This article could easily be subtitled: Glimmering punctua of pure clarity and childlike wonderment. But then I’d be jacking my title from Marcus (our lead instructor/one of Hack Reactor’s co-founders). Hell week (as the instructors affectionately call week one) is semi-officially over and I am more content than I have ever been in my entire life. I will admit that as I got ready and rode the train into the city on Monday morning I had my doubts. Was I cut out for this, would anyone like me, was this program going to be totally not what I expected? Let me tell you my friends, it is more (any adjective is useless here) than I can describe.
On Monday morning I told myself not to be nervous, but the impostor syndrome and general unknown was super strong. The train ride was scary, the solo walk to the building was scary, the first few uncomfortable introductions in the kitchen area where breakfast is served were scary, but I have come to love this sight:
It’s so typical San Francisco. Teeny entryway wedged between a Payless Shoes and a sketchy looking pawn shop. It’s after you step into the elevator, which is typically a little creaky, and emerge on the top floor that the magic starts:
This week has been a blur. We had lectures that ranged from how to be an effective student to the principles of time complexity on different data structures. We implemented our own auto resizing hash tables (well some of us did, me and my excellent partner, Sara, who started out as a blog stalker apparently and ended up being an awesome lady and I’m glad to call her my friend, got through most of the extra credit work and so got to a point where we had to tackle resizing hash tables). We tried valiantly to learn 30ish names while trying to cram in as much computer science as possible (I can proudly say I know the whole junior class - my cohort). We learned the least and most reasonable places to eat and wander during the day and after dark and we all developed what I think will be a pretty awesome camaraderie that will definitely benefit me for years to come.
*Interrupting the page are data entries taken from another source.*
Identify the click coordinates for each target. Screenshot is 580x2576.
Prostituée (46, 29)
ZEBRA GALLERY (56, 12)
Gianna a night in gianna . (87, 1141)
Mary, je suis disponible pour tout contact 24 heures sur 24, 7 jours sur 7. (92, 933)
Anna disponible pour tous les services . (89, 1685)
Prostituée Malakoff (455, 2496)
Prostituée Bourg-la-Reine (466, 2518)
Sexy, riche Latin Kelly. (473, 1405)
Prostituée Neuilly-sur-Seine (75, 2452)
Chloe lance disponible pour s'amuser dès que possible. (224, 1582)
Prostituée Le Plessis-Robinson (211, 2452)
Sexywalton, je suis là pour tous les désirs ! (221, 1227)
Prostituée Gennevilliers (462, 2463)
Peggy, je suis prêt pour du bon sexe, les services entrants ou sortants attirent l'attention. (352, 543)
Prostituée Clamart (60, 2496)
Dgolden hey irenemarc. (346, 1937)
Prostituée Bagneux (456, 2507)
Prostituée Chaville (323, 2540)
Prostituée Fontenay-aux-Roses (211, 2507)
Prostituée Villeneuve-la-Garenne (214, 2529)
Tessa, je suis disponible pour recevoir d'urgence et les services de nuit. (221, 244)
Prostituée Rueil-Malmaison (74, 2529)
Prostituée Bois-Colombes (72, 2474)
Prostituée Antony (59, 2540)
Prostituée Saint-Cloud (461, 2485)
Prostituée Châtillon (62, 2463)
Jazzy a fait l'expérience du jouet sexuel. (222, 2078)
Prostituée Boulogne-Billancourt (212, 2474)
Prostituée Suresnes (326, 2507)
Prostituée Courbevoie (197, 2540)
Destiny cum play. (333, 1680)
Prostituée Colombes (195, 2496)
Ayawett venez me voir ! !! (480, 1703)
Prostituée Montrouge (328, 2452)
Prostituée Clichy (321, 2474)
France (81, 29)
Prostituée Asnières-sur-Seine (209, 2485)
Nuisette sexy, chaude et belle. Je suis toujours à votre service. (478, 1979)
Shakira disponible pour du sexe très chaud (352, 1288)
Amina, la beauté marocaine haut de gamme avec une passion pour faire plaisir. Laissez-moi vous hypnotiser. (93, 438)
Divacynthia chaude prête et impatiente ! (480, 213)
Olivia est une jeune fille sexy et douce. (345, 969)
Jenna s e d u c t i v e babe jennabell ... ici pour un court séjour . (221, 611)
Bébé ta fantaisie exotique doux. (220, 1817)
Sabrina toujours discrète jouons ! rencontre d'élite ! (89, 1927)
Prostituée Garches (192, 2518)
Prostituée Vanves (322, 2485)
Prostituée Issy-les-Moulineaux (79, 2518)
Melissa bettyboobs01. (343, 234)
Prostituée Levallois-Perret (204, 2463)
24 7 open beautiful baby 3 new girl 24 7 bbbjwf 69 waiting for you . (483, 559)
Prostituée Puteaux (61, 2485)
My life has been completely altered in ways I don’t even know how to quantify yet. We’ve covered computer science concepts in the past week that I learned over the course of a year back in college when I first tried to be a computer science major. The thought scared me at first. When I realized we were covering things I had learned before, I was afraid I would feel the same way about them, like I wasn’t good enough to get through them. That was always my fear in college, that I was just fooling myself and everyone around me.
So I spent at least half of this first week waiting for the other shoe to drop. Technically it did drop, but not in the ways I thought it would. It dropped when I realized that this thing that I can do with my brain and this keyboard is pretty damn amazing. That I am pretty amazing. I can have an off day, my recursion algorithm can go unexpected places and my crafted tests could not pass, but that’s the life of a software engineer. Things don’t just get done by typing out code as fast as your fingers can move, they get done by running into walls, refactoring, researching what other amazing people have done, and bouncing ideas off of your fellow engineers.
To sum up all that wall of text: Life is pretty damn awesome now and there was nothing hellish about this week.